Trump campaign phased out use of Cambridge Analytica data before election

How did Steve Bannon use Cambridge Analytica?

Cambridge Analytica, a data vendor for the Trump campaign, was phased out during the general election, CBS News reports. The firm is now at the center of reports that it exploited Facebook data and harvested millions of U.S. voter profiles  without user authorization during the 2016 presidential campaign.

The Trump campaign never used the psychographic data at the heart of a whistleblower who once worked to help acquire the data's reporting -- principally because it was relatively new and of suspect quality and value. The profiling approach utilized by Cambridge Analytica allowed it to predict the voting likelihoods of individual people based on personality, the firm claimed.

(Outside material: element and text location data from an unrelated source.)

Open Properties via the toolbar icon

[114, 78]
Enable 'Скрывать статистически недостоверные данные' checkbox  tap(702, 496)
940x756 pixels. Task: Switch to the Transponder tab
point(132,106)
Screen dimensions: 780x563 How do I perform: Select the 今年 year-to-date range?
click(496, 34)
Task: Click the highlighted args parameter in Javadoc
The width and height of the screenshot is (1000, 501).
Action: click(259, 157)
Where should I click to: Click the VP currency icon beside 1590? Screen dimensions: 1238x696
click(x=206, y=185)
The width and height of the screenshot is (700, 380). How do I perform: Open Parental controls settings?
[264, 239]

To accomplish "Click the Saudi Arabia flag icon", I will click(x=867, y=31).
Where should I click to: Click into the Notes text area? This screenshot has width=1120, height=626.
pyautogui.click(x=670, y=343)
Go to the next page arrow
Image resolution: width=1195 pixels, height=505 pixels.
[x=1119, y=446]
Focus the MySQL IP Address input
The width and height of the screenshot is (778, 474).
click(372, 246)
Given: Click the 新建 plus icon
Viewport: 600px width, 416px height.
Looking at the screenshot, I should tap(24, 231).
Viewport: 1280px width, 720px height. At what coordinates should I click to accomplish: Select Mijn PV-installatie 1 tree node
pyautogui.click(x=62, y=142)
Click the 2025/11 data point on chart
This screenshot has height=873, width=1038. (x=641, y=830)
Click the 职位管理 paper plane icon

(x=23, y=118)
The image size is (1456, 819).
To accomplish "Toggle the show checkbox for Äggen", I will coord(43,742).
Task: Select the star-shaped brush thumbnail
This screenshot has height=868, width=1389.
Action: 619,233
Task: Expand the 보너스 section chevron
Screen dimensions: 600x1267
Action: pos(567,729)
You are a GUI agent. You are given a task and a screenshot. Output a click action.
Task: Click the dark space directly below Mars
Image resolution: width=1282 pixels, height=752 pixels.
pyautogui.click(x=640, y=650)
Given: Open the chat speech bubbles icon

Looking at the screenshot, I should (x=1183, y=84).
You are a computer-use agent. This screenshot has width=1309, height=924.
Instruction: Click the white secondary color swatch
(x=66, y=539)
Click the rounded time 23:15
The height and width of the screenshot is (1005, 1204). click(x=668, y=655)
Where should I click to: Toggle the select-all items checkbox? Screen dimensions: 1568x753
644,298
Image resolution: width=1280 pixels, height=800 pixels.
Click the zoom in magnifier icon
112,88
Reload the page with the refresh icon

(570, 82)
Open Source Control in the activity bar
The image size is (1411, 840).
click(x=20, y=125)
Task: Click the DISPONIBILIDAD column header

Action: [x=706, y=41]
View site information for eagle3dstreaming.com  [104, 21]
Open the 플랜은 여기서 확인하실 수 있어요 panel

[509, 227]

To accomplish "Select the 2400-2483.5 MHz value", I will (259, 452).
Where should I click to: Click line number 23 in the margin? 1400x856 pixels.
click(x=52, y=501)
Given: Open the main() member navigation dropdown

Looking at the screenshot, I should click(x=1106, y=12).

Facebook announced on Friday that the firm -- which is partly owned by billionaire donor Robert Mercer and which was paid $5.9 million by Mr. Trump's 2016 presidential campaign -- has been suspended for violating the social media company's standards and practices.

In late September 2016, Cambridge and other data vendors were submitting bids to the Trump campaign. Then-candidate Trump's campaign used Cambridge Analytica during the primaries and in the summer because it was never certain the Republican National Committee would be a willing, cooperative partner. Cambridge Analytica instead was a hedge against the RNC, in case it wouldn't share its data.

The crucial decision was made in late September or early October when Mr. Trump's son-in-law Jared Kushner and Brad Parscale, Mr. Trump's digital guru on the 2016 campaign, decided to utilize just the RNC data for the general election and used nothing from that point from Cambridge Analytica or any other data vendor. The Trump campaign had tested the RNC data, and it proved to be vastly more accurate than Cambridge Analytica's, and when it was clear the RNC would be a willing partner, Mr. Trump's campaign was able to rely solely on the RNC.

Cambridge Analytica data was used for some targeted digital advertising and a large TV buy, but the main source of "get out the vote" and matching digital outreach data came from the RNC.

Parscale, now Mr. Trump's 2020 re-election campaign manager, has had no association with Cambridge Analytica since the 2016 campaign. The Trump contact with the firm ended on Election Day 2016 and has not been part of the Trump re-election campaign process.